[Pixel coordinate grounding data]
——

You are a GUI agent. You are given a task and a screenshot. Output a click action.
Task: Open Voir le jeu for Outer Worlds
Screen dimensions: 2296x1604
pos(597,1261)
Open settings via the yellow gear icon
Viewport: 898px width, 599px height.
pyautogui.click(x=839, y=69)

——

** WHAT IS EXPECTED **
Return every line of the data unchanged.

** EXERCISE ANSWER **
You are a GUI agent. You are given a task and a screenshot. Output a click action.
Task: Open Voir le jeu for Outer Worlds
Screen dimensions: 2296x1604
pos(597,1261)
Open settings via the yellow gear icon
Viewport: 898px width, 599px height.
pyautogui.click(x=839, y=69)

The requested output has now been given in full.